You may find that housing is expensive in Ireland. If you want to buy a home in Ireland you need to be aware of the prices, the process by which houses are bought and sold and the initial costs that are involved. There are no restrictions on the purchase or rent of residential property or land. Rented accommodation comes in many forms including houses, flats and apartments.
If you are normally resident in Ireland, you are entitled to a range of health services that are either free of charge or subsidised by the Irish Government. You can read more about entitlement to public health services. Depending on your income, you may be eligible for a medical card which entitles you to certain health services at no cost. GP Visit Cards entitle you to free GP Visits.
In addition to the public health system, people in Ireland can avail of a range of private health care services. You must pay the full costs of treatment if you opt for private health care. There are a number of private health insurance companies in Ireland. If you are normally resident in Ireland, you are entitled to the same benefits from your private health insurance as any other Irish citizen. Your private health insurance premium attracts tax relief at the standard rate (20%).
Social security entitlements
If you are thinking of coming here to retire, you can read about the social security system in Ireland.
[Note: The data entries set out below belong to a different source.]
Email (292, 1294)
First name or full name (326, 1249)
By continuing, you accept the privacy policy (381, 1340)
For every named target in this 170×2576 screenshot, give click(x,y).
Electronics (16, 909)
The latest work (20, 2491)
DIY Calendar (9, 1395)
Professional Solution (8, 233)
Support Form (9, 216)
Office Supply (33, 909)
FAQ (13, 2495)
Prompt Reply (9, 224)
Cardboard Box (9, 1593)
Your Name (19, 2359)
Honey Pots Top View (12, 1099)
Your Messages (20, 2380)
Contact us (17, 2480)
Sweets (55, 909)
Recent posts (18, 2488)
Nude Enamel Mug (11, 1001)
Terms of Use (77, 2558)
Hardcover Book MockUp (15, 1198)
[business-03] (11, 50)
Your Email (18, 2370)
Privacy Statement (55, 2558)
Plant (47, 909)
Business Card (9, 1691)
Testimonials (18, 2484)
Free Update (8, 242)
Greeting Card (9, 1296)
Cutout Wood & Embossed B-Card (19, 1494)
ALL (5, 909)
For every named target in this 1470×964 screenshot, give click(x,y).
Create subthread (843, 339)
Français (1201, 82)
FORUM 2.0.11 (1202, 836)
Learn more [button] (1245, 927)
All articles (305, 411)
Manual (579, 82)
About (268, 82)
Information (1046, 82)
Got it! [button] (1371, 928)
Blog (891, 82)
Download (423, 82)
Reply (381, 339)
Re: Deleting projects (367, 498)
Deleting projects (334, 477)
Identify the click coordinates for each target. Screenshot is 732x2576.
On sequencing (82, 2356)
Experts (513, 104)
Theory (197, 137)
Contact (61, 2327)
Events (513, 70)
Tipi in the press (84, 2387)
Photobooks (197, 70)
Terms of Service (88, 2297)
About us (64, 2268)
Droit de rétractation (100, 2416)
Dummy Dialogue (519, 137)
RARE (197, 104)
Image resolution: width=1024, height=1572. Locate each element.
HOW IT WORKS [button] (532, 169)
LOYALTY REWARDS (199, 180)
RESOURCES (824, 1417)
You can also read about
- Moving to Ireland and your social security entitlements
- Residency requirements for social assistance payments
Most long-term contributory pensions such as old age or widowed pensions can be paid in any country so you can have your pension from another country paid in Ireland. You can read more about pensions in Ireland.
If you have worked in more than one EU/EEA country or in a country with which Ireland has a Bilateral Social Security Agreement then your periods of insurance can be combined with Irish insurance to see if you would qualify for a pension from each country. If you are getting a pension under EU Regulations or a Bilateral Agreement you may be eligible for the Household Benefits Package.
You can read about residency for tax purposes. You can find out about:
- Income tax credits and reliefs
- How pensions are taxed
- Special tax arrangements for people aged 65
- Tax relief for certain medical expenses including nursing home costs
Working in retirement
Some retired people may only have retired from one occupation. Retiring from work therefore may simply signal a career change. Not everyone has an automatic right to work in Ireland - so check in advance whether you require permission to work in Ireland.
Most legislation dealing with the protection of employees in Ireland does
not have an upper age limit. This means that if you are working
in retirement, then you have the same employment rights as everyone else.
If you decide to work part-time, you can find out about employment
rights of part-time workers.
Driving, cars and transport
Full driving licences from all other EU member states (and some other countries) are recognised for use in Ireland. You may be able to convert your driving licence to an Irish one. If you want to bring your car to Ireland you need to know about importing a car and implications for Vehicle Registration Tax (VRT).
If you are aged over 66 and living permanently in Ireland you are entitled to free travel on public bus and rail transport.
There are strict regulations about importing pets from abroad and there are customs regulations about the importation of prohibited or restricted goods.
Irish citizens living in Ireland have the right to vote in all elections and referenda. If you are living in Ireland but are not an Irish citizen you may vote in some elections. You can read about the political system at national level and the political system at local level.
A range of organisations promote education and leisure activities for retired people.